Our for days were not nearly enough time to even scratch the surface of what St.Petersburg has to offer. When we weren't in museums or colourful onion-domed cathedrals our senses were being bombarded by the bustle of city life in post communist Russia. The open-market has brought with it all the trappings of the western world - enourmous advertising billboards - many in English - displaying everything from mobile phones to the latest Gucci range (although authentic animal fur is very much the clothing of choice as our photos shall reveal). Sales are booming as people who lived through the oppressive Soviet era make up for lost time and indulge in material goods they could have only dreamed of 15 years ago. A chat with an english-speaking local on a trains reveals that althoughmost city-dwelling Russians cannot afford it, priority is given to purchasing items that give the 'impression of wealth'- living for today with almost no emphasis on saving or investment. He tells us that this is changing however, with the emerging generation consumed with thoughts of the future and putting a lot of importance on education to compete with the established nations of the west.

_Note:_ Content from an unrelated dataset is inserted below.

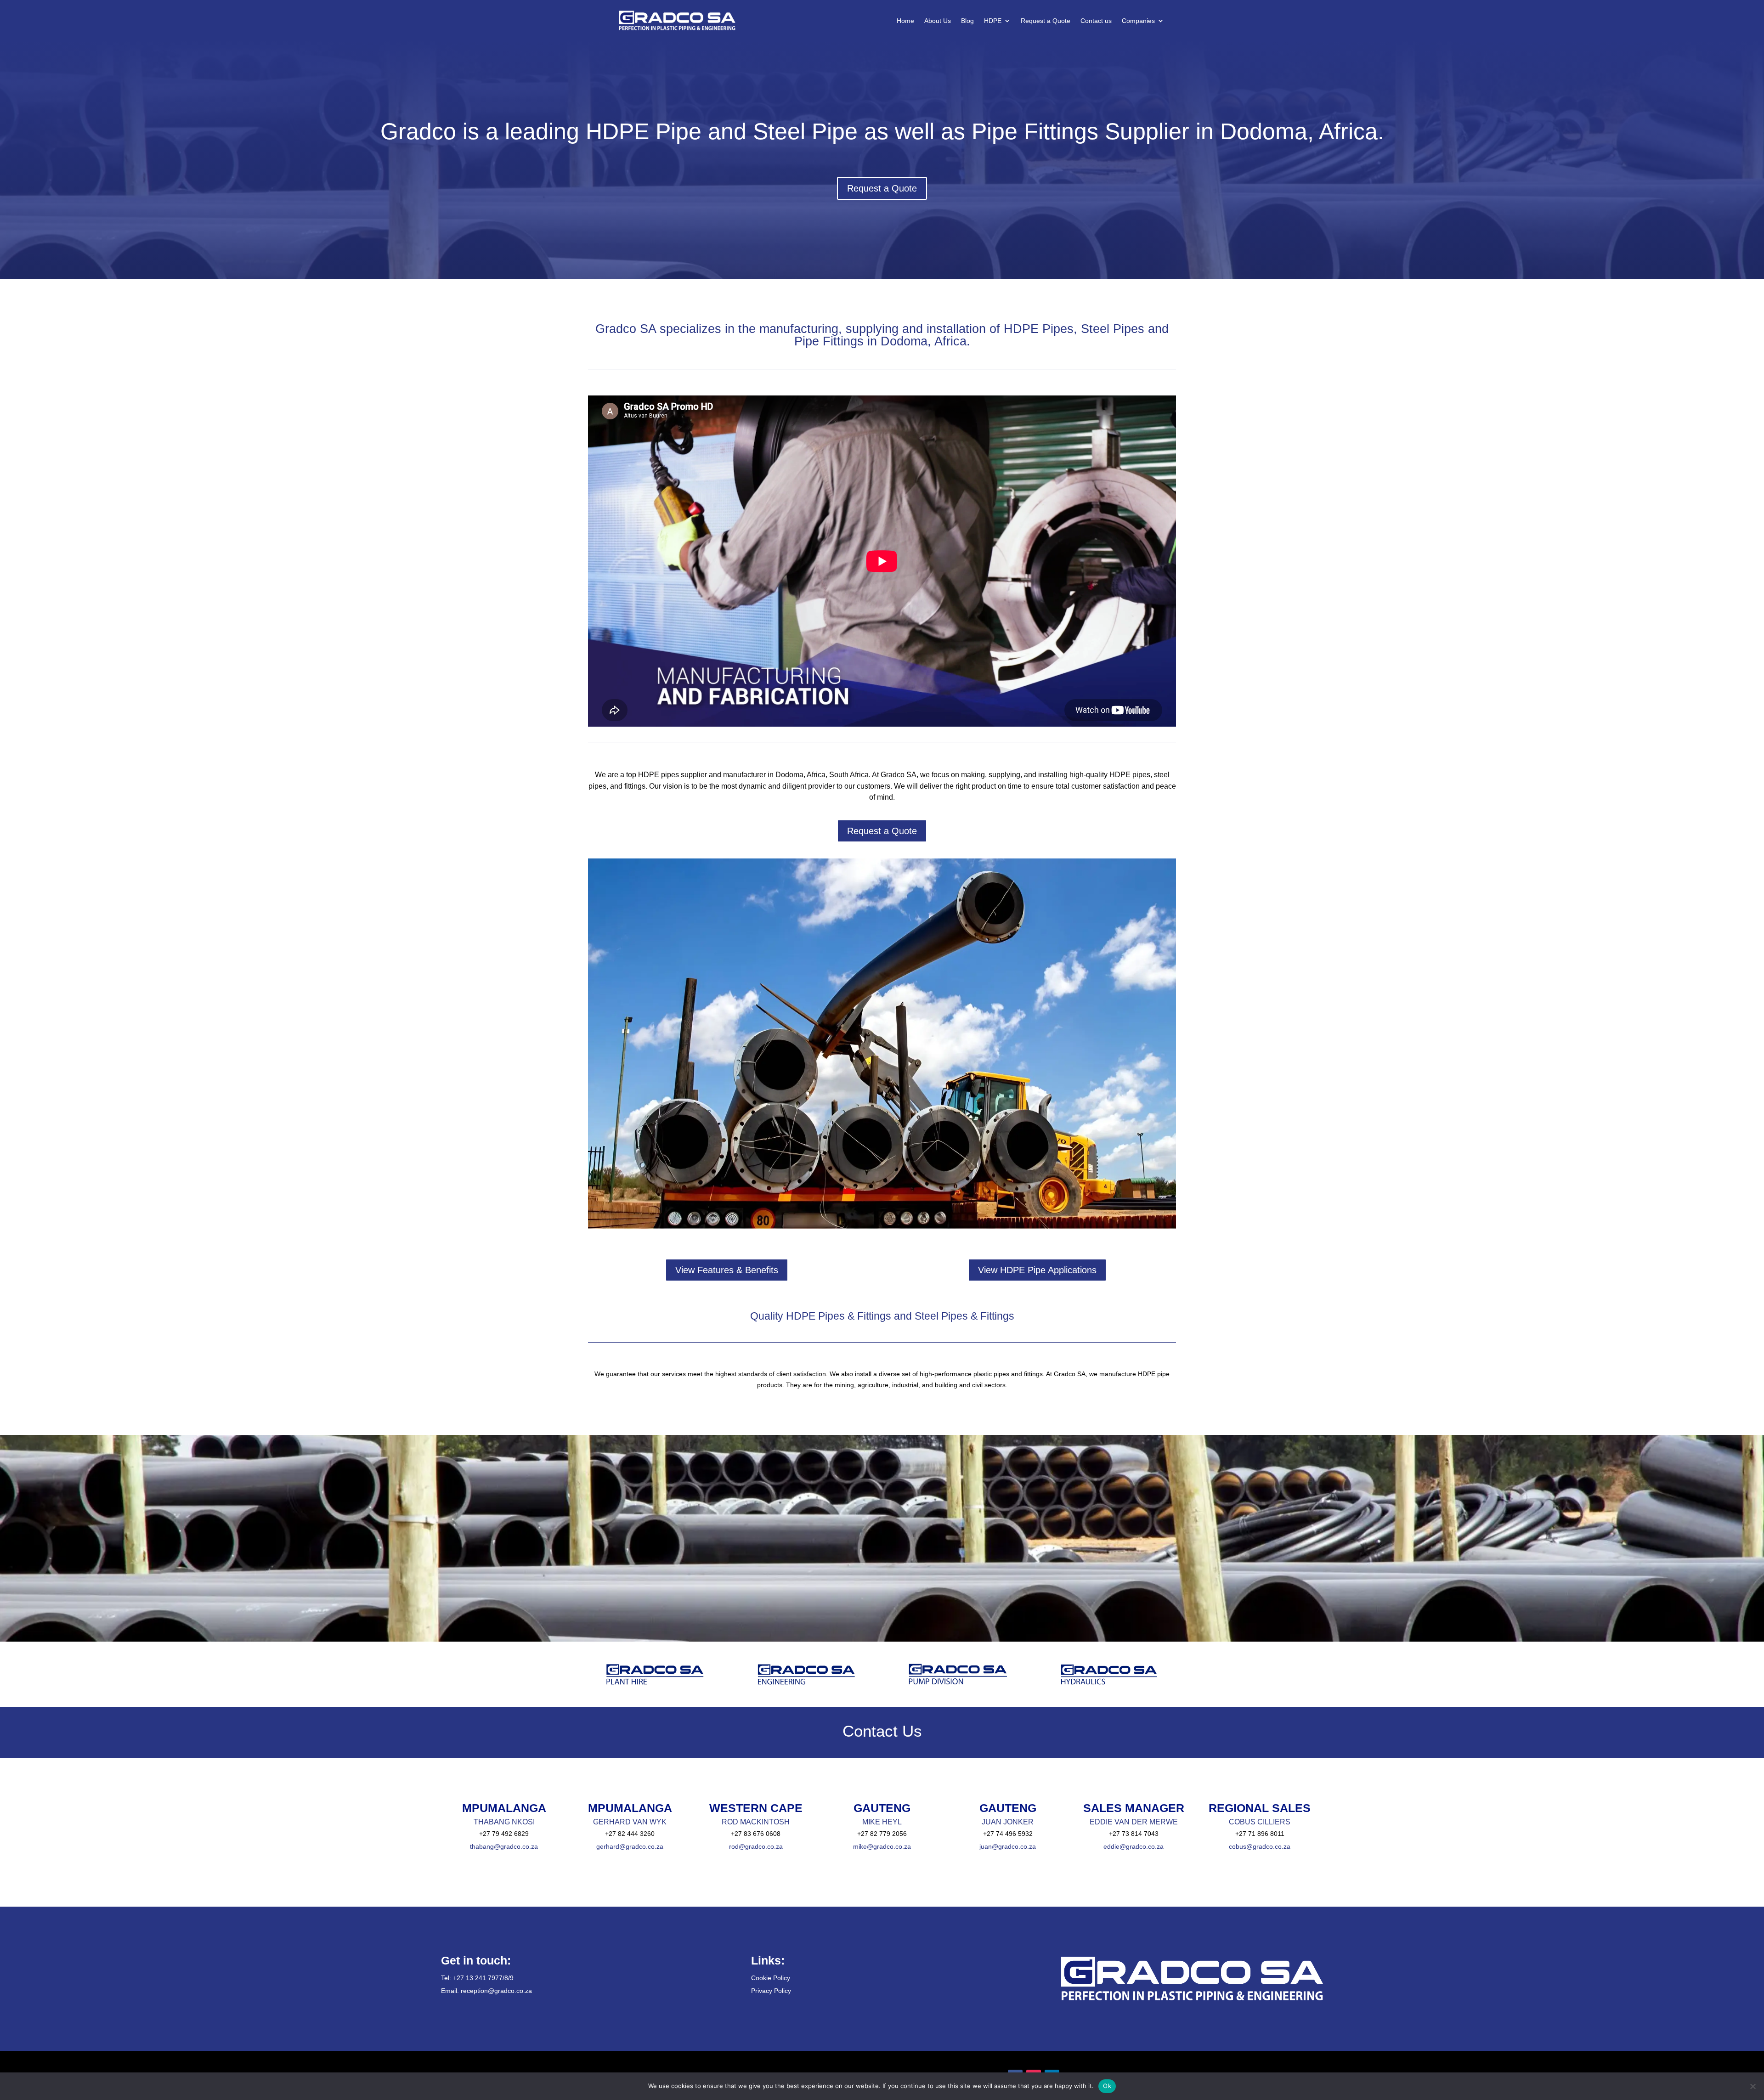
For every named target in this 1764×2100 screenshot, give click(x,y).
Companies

To give you some idea of what he's on about, here's some excerpts from an amusing and loosely relevant article we came across in a copy of St.Petersburg's english street press, interviewing the 'super kids' of St. Petersburg:

Anton Ivanov, 11, of School No.590 has been studying economics since age 6, and believes that pensions must be raised, taxes must be paid and welcomes increased investment in youth education.

Egor Suvorov, 10, of School No.550 has created several computer programs including a game called 'Battle on the Flowers', and studies 3-D modelling. He owns 3 computers but no TV, and surprised his mother when at the age of 5 he asked her to read him the user's manual for Visual Basic instead of bedtime stories.

Kristina Akinshina, 12, of School No.349 has been a model since the age of 8. She spends her spare time reading glossy magazines, closely studying various models, but wants to 'be herself'.
Under favourite clothes she stated: "Expensive ones, but can't afford it yet".
Favourite Music: Mozart, Bach, Linkin Park.
Future plans: Does not intend to spend her whole life modelling but considers it a good paycheck.
Special personal qualities: Very humble, very flexible - easily does the splits.
Quote: "It doesn't matter how good the clothes are if they're not displayed well".